» DESCRIPTION OF THE TASK
Check every line below for the word "will" and copy the ones that have it.

(Collected data)

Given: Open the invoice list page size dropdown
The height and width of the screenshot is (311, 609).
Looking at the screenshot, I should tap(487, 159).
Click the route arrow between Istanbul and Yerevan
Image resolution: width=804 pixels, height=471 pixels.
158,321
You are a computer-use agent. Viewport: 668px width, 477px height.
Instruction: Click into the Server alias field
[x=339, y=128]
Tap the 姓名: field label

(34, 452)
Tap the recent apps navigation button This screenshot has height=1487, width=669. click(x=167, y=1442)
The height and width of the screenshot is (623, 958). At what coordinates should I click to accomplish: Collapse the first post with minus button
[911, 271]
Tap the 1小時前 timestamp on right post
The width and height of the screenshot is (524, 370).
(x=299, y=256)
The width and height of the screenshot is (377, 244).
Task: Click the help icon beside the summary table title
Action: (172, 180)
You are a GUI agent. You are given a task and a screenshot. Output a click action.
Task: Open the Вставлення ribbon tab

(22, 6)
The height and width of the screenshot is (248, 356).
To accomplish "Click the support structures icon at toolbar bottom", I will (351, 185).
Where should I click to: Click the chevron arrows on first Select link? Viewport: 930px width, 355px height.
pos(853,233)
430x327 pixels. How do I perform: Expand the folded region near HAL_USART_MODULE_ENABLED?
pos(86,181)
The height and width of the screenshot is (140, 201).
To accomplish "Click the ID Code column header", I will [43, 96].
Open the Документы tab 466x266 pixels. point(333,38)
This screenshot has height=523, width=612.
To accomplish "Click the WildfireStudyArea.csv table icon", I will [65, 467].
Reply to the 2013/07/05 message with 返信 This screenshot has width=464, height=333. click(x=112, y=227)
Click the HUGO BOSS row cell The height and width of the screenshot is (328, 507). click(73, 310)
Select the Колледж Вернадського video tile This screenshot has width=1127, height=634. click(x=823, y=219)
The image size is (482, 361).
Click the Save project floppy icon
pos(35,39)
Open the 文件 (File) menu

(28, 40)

» SOLVED PROBLEM
To accomplish "Click the support structures icon at toolbar bottom", I will (351, 185).
To accomplish "Click the ID Code column header", I will [43, 96].
To accomplish "Click the WildfireStudyArea.csv table icon", I will [65, 467].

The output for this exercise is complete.